[Extracted data entries]
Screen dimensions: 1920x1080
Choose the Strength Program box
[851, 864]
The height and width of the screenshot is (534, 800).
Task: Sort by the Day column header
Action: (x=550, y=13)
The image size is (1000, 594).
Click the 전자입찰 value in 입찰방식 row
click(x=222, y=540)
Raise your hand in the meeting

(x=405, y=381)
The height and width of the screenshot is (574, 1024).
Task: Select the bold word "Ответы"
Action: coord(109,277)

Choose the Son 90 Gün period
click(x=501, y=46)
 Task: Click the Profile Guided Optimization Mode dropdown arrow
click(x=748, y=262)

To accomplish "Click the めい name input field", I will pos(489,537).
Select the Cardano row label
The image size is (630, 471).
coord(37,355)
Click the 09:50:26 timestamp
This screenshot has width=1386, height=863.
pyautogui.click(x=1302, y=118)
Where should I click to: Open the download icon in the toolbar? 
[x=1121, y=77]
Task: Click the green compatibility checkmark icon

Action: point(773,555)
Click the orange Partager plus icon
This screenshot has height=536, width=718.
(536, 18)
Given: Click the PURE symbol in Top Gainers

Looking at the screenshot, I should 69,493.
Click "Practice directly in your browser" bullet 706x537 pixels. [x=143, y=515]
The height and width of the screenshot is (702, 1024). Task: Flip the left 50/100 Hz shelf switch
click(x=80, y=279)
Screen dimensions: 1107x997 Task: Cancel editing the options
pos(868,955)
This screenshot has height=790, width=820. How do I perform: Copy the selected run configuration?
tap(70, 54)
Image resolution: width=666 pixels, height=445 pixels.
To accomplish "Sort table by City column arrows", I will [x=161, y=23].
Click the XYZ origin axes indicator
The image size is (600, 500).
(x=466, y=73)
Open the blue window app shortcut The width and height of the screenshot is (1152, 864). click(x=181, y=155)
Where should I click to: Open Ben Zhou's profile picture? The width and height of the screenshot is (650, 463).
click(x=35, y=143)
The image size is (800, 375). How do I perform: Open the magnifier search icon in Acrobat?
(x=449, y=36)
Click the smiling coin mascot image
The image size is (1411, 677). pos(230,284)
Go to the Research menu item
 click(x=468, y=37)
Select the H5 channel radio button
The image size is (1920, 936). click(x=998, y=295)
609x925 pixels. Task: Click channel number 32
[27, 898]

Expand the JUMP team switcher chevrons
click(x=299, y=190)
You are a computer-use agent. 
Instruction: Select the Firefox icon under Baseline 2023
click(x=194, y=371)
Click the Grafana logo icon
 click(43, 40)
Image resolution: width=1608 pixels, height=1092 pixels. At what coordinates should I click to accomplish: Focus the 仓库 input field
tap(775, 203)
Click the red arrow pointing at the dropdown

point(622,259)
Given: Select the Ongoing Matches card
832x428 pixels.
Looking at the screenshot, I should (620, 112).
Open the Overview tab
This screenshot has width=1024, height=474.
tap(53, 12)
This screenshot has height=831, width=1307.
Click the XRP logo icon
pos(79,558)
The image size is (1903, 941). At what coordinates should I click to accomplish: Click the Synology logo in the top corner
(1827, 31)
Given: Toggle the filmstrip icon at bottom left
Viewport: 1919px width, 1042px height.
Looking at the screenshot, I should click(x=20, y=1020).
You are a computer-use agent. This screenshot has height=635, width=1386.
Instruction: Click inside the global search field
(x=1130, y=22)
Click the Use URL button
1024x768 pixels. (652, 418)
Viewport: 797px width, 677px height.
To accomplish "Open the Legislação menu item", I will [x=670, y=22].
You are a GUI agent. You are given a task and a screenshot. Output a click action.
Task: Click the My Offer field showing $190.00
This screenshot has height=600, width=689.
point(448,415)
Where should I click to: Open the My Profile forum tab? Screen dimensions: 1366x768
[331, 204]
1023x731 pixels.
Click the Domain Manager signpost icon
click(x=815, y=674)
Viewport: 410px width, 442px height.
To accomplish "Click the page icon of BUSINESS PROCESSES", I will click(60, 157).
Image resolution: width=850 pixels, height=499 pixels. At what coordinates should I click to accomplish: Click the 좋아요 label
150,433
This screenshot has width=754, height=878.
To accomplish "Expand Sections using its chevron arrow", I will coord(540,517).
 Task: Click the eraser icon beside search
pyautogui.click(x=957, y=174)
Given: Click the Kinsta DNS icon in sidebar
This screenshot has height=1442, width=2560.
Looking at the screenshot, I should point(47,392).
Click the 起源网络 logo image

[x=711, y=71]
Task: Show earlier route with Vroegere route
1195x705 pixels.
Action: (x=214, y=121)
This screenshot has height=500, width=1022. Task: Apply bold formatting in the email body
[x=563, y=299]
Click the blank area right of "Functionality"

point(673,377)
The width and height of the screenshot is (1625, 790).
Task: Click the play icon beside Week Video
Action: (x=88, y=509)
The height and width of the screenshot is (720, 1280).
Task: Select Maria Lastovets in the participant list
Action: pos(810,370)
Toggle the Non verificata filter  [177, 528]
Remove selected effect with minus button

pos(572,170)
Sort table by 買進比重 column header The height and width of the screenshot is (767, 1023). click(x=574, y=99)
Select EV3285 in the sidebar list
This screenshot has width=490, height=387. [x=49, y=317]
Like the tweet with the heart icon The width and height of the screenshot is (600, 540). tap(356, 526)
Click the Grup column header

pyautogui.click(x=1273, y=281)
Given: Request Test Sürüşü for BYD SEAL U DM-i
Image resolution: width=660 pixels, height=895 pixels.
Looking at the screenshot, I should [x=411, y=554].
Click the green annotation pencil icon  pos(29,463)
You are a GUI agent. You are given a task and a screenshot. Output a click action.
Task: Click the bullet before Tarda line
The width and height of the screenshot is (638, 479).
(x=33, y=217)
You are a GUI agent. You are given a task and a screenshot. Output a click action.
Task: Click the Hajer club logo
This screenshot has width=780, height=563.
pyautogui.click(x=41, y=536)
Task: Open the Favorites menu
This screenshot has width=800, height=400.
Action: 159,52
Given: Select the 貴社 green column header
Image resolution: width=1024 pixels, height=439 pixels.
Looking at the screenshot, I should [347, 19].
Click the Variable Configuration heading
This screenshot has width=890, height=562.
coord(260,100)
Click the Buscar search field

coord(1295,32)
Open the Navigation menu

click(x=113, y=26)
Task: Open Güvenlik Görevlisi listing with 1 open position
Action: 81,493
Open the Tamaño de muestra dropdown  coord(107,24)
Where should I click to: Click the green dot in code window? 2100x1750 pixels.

TASK TO CARRY OUT: Each record above is to be reproduced word for word.

RESULT OF THE EXERCISE:
Screen dimensions: 1920x1080
Choose the Strength Program box
[851, 864]
The height and width of the screenshot is (534, 800).
Task: Sort by the Day column header
Action: (x=550, y=13)
The image size is (1000, 594).
Click the 전자입찰 value in 입찰방식 row
click(x=222, y=540)
Raise your hand in the meeting

(x=405, y=381)
The height and width of the screenshot is (574, 1024).
Task: Select the bold word "Ответы"
Action: coord(109,277)

Choose the Son 90 Gün period
click(x=501, y=46)
 Task: Click the Profile Guided Optimization Mode dropdown arrow
click(x=748, y=262)

To accomplish "Click the めい name input field", I will pos(489,537).
Select the Cardano row label
The image size is (630, 471).
coord(37,355)
Click the 09:50:26 timestamp
This screenshot has width=1386, height=863.
pyautogui.click(x=1302, y=118)
Where should I click to: Open the download icon in the toolbar? 
[x=1121, y=77]
Task: Click the green compatibility checkmark icon

Action: point(773,555)
Click the orange Partager plus icon
This screenshot has height=536, width=718.
(536, 18)
Given: Click the PURE symbol in Top Gainers

Looking at the screenshot, I should 69,493.
Click "Practice directly in your browser" bullet 706x537 pixels. [x=143, y=515]
The height and width of the screenshot is (702, 1024). Task: Flip the left 50/100 Hz shelf switch
click(x=80, y=279)
Screen dimensions: 1107x997 Task: Cancel editing the options
pos(868,955)
This screenshot has height=790, width=820. How do I perform: Copy the selected run configuration?
tap(70, 54)
Image resolution: width=666 pixels, height=445 pixels.
To accomplish "Sort table by City column arrows", I will [x=161, y=23].
Click the XYZ origin axes indicator
The image size is (600, 500).
(x=466, y=73)
Open the blue window app shortcut The width and height of the screenshot is (1152, 864). click(x=181, y=155)
Where should I click to: Open Ben Zhou's profile picture? The width and height of the screenshot is (650, 463).
click(x=35, y=143)
The image size is (800, 375). How do I perform: Open the magnifier search icon in Acrobat?
(x=449, y=36)
Click the smiling coin mascot image
The image size is (1411, 677). pos(230,284)
Go to the Research menu item
 click(x=468, y=37)
Select the H5 channel radio button
The image size is (1920, 936). click(x=998, y=295)
609x925 pixels. Task: Click channel number 32
[27, 898]

Expand the JUMP team switcher chevrons
click(x=299, y=190)
You are a computer-use agent. 
Instruction: Select the Firefox icon under Baseline 2023
click(x=194, y=371)
Click the Grafana logo icon
 click(43, 40)
Image resolution: width=1608 pixels, height=1092 pixels. At what coordinates should I click to accomplish: Focus the 仓库 input field
tap(775, 203)
Click the red arrow pointing at the dropdown

point(622,259)
Given: Select the Ongoing Matches card
832x428 pixels.
Looking at the screenshot, I should (620, 112).
Open the Overview tab
This screenshot has width=1024, height=474.
tap(53, 12)
This screenshot has height=831, width=1307.
Click the XRP logo icon
pos(79,558)
The image size is (1903, 941). At what coordinates should I click to accomplish: Click the Synology logo in the top corner
(1827, 31)
Given: Toggle the filmstrip icon at bottom left
Viewport: 1919px width, 1042px height.
Looking at the screenshot, I should click(x=20, y=1020).
You are a computer-use agent. This screenshot has height=635, width=1386.
Instruction: Click inside the global search field
(x=1130, y=22)
Click the Use URL button
1024x768 pixels. (652, 418)
Viewport: 797px width, 677px height.
To accomplish "Open the Legislação menu item", I will [x=670, y=22].
You are a GUI agent. You are given a task and a screenshot. Output a click action.
Task: Click the My Offer field showing $190.00
This screenshot has height=600, width=689.
point(448,415)
Where should I click to: Open the My Profile forum tab? Screen dimensions: 1366x768
[331, 204]
1023x731 pixels.
Click the Domain Manager signpost icon
click(x=815, y=674)
Viewport: 410px width, 442px height.
To accomplish "Click the page icon of BUSINESS PROCESSES", I will click(60, 157).
Image resolution: width=850 pixels, height=499 pixels. At what coordinates should I click to accomplish: Click the 좋아요 label
150,433
This screenshot has width=754, height=878.
To accomplish "Expand Sections using its chevron arrow", I will coord(540,517).
 Task: Click the eraser icon beside search
pyautogui.click(x=957, y=174)
Given: Click the Kinsta DNS icon in sidebar
This screenshot has height=1442, width=2560.
Looking at the screenshot, I should point(47,392).
Click the 起源网络 logo image

[x=711, y=71]
Task: Show earlier route with Vroegere route
1195x705 pixels.
Action: (x=214, y=121)
This screenshot has height=500, width=1022. Task: Apply bold formatting in the email body
[x=563, y=299]
Click the blank area right of "Functionality"

point(673,377)
The width and height of the screenshot is (1625, 790).
Task: Click the play icon beside Week Video
Action: (x=88, y=509)
The height and width of the screenshot is (720, 1280).
Task: Select Maria Lastovets in the participant list
Action: pos(810,370)
Toggle the Non verificata filter  [177, 528]
Remove selected effect with minus button

pos(572,170)
Sort table by 買進比重 column header The height and width of the screenshot is (767, 1023). click(x=574, y=99)
Select EV3285 in the sidebar list
This screenshot has width=490, height=387. [x=49, y=317]
Like the tweet with the heart icon The width and height of the screenshot is (600, 540). tap(356, 526)
Click the Grup column header

pyautogui.click(x=1273, y=281)
Given: Request Test Sürüşü for BYD SEAL U DM-i
Image resolution: width=660 pixels, height=895 pixels.
Looking at the screenshot, I should [x=411, y=554].
Click the green annotation pencil icon  pos(29,463)
You are a GUI agent. You are given a task and a screenshot. Output a click action.
Task: Click the bullet before Tarda line
The width and height of the screenshot is (638, 479).
(x=33, y=217)
You are a GUI agent. You are given a task and a screenshot. Output a click action.
Task: Click the Hajer club logo
This screenshot has width=780, height=563.
pyautogui.click(x=41, y=536)
Task: Open the Favorites menu
This screenshot has width=800, height=400.
Action: 159,52
Given: Select the 貴社 green column header
Image resolution: width=1024 pixels, height=439 pixels.
Looking at the screenshot, I should [347, 19].
Click the Variable Configuration heading
This screenshot has width=890, height=562.
coord(260,100)
Click the Buscar search field

coord(1295,32)
Open the Navigation menu

click(x=113, y=26)
Task: Open Güvenlik Görevlisi listing with 1 open position
Action: 81,493
Open the Tamaño de muestra dropdown  coord(107,24)
Where should I click to: Click the green dot in code window? 2100x1750 pixels.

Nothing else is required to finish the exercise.